[start Data shown]
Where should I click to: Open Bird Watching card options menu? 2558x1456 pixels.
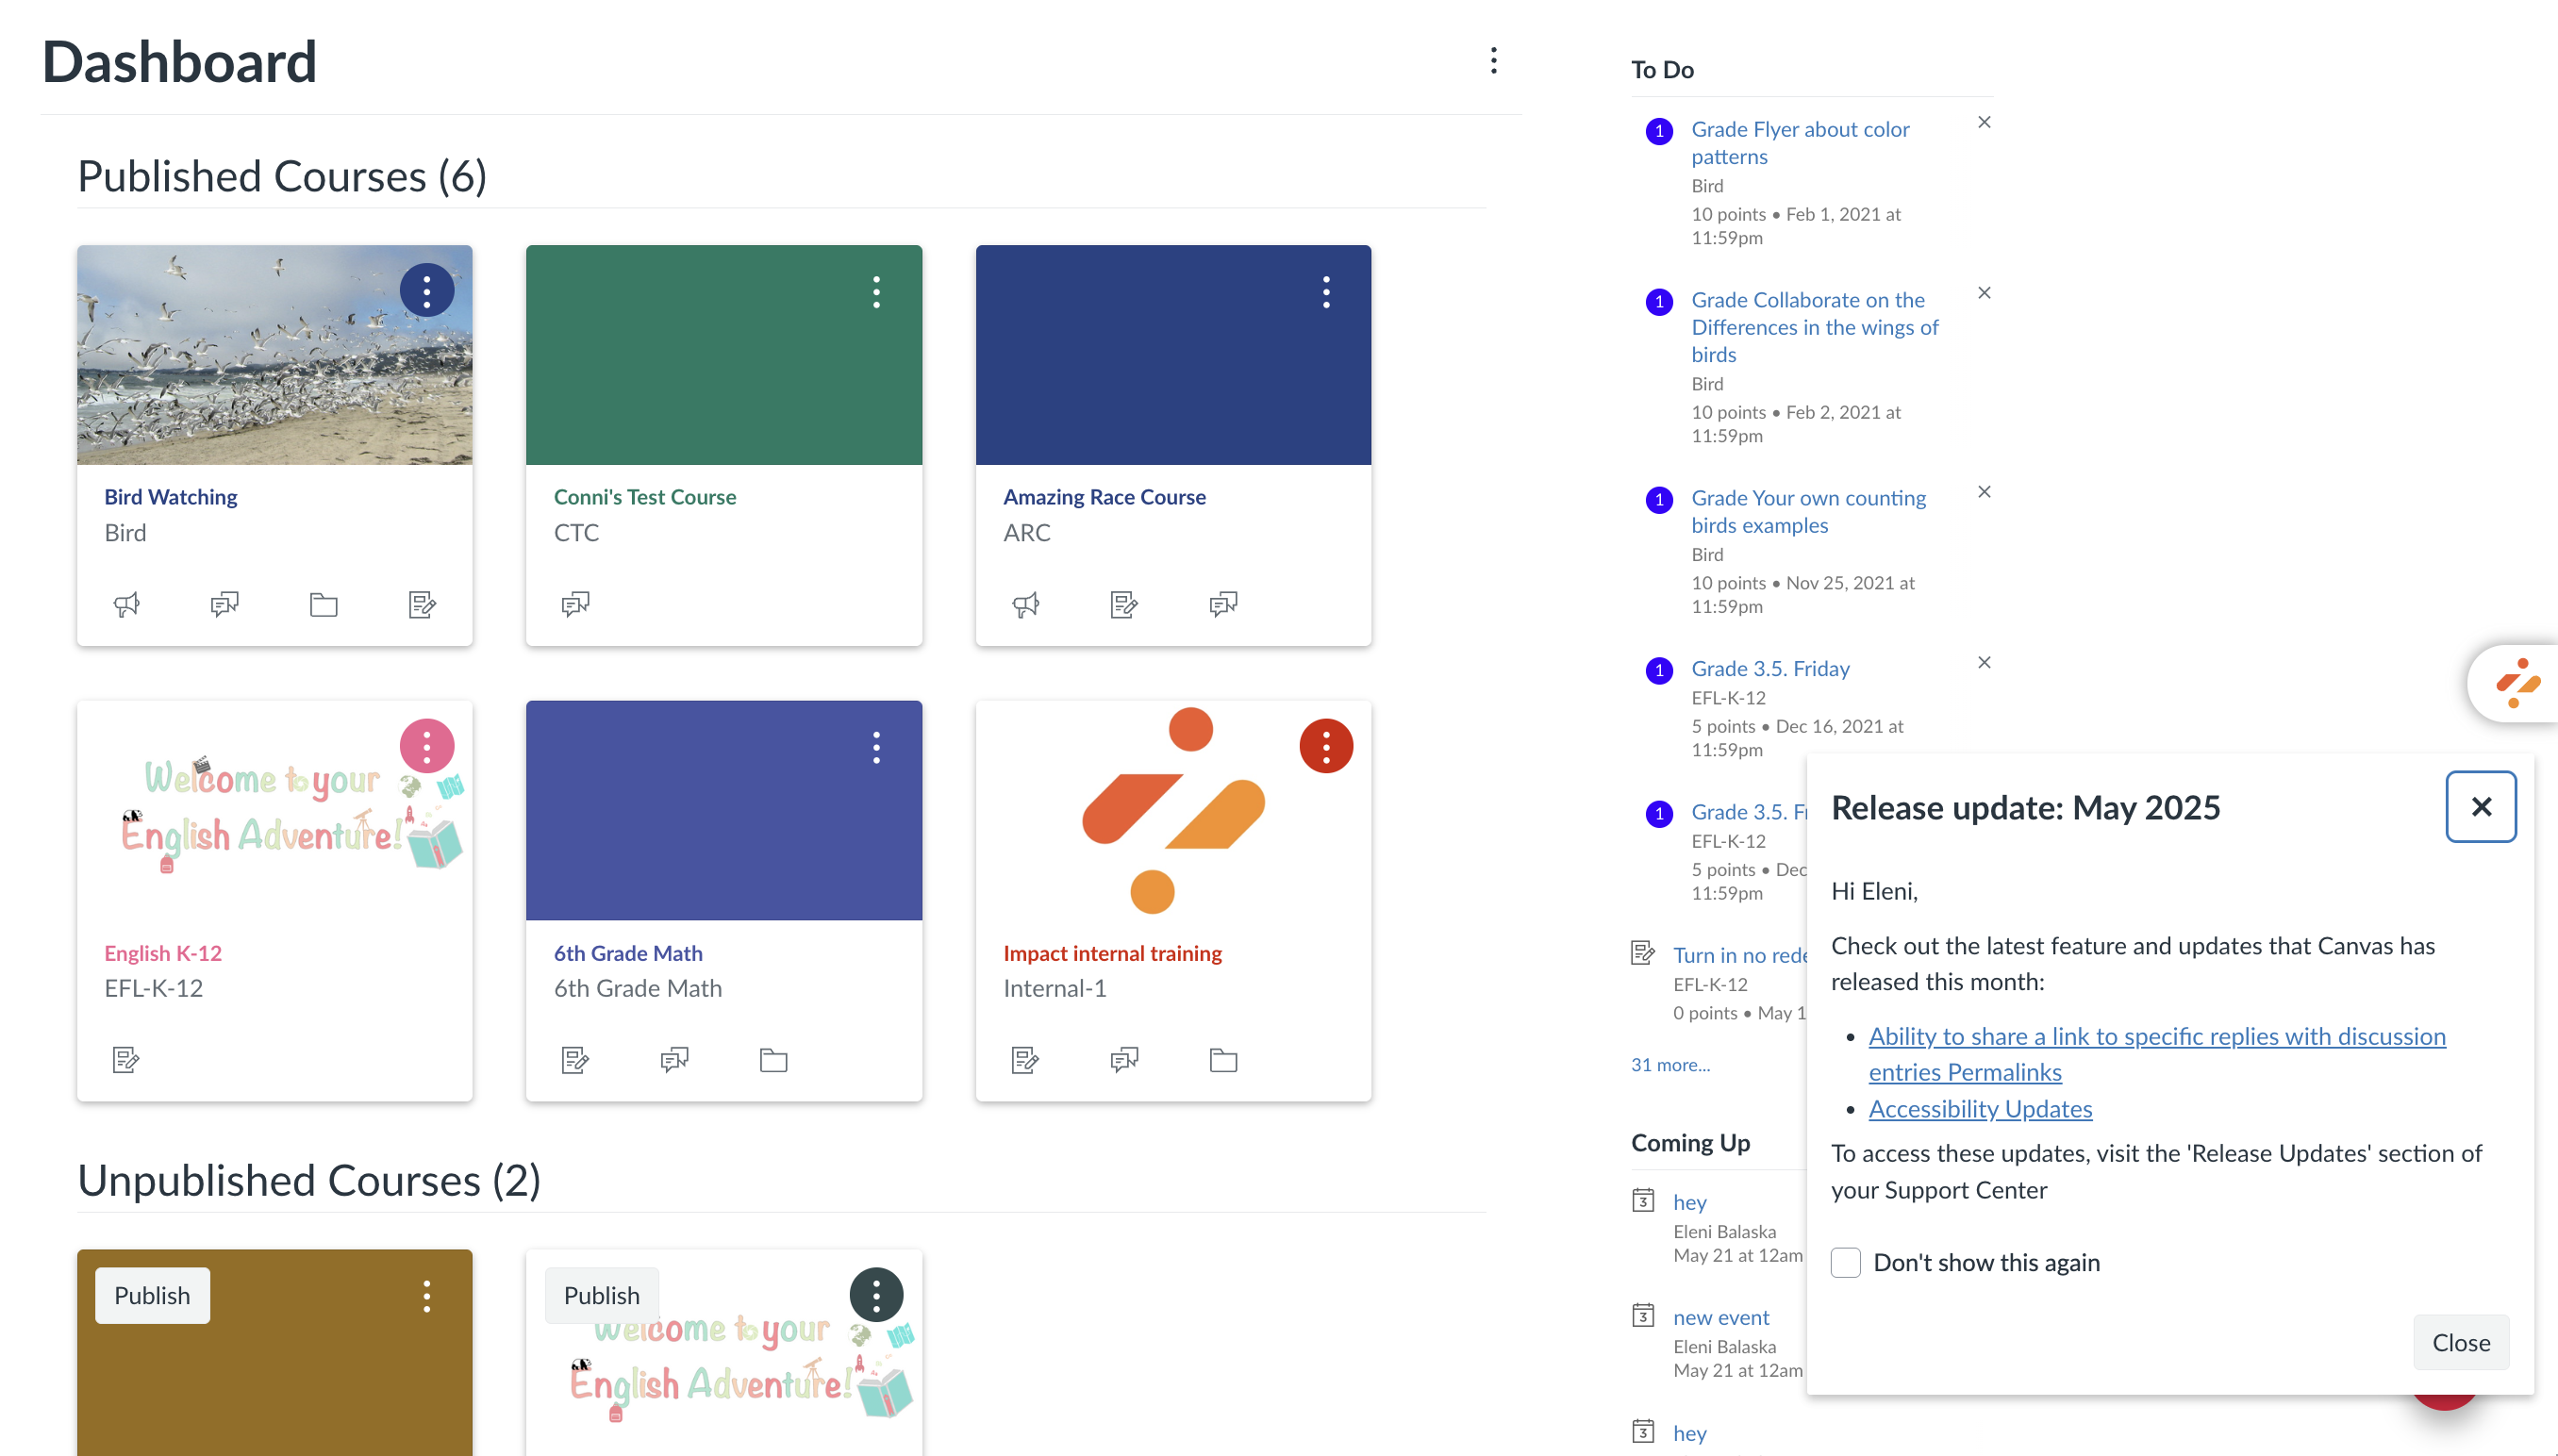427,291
[end Data shown]
[start Data shown]
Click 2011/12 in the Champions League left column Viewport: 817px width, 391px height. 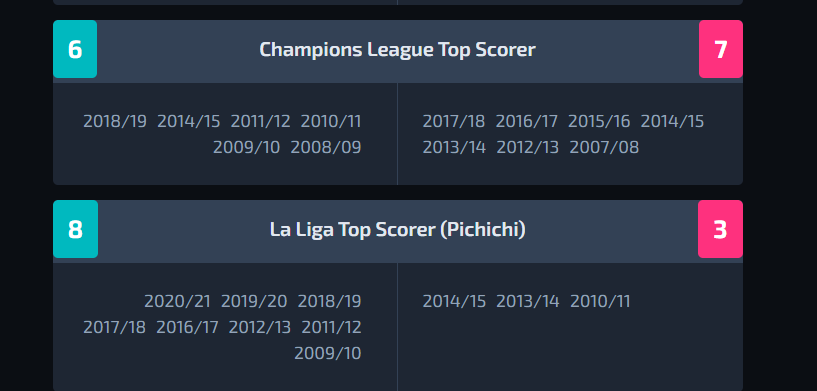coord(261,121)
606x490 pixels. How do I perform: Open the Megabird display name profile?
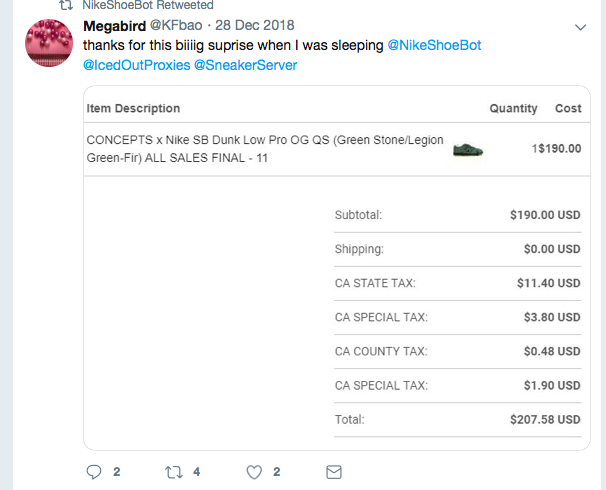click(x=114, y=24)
[end Data shown]
**Direction**
Find every line in the records above that contains the word "pixels" and copy each one. Treat uppercase and lowercase letters as different.

**Answer below**
Where should I click to: Open Bird Watching card options menu? 2558x1456 pixels.
606x490 pixels. How do I perform: Open the Megabird display name profile?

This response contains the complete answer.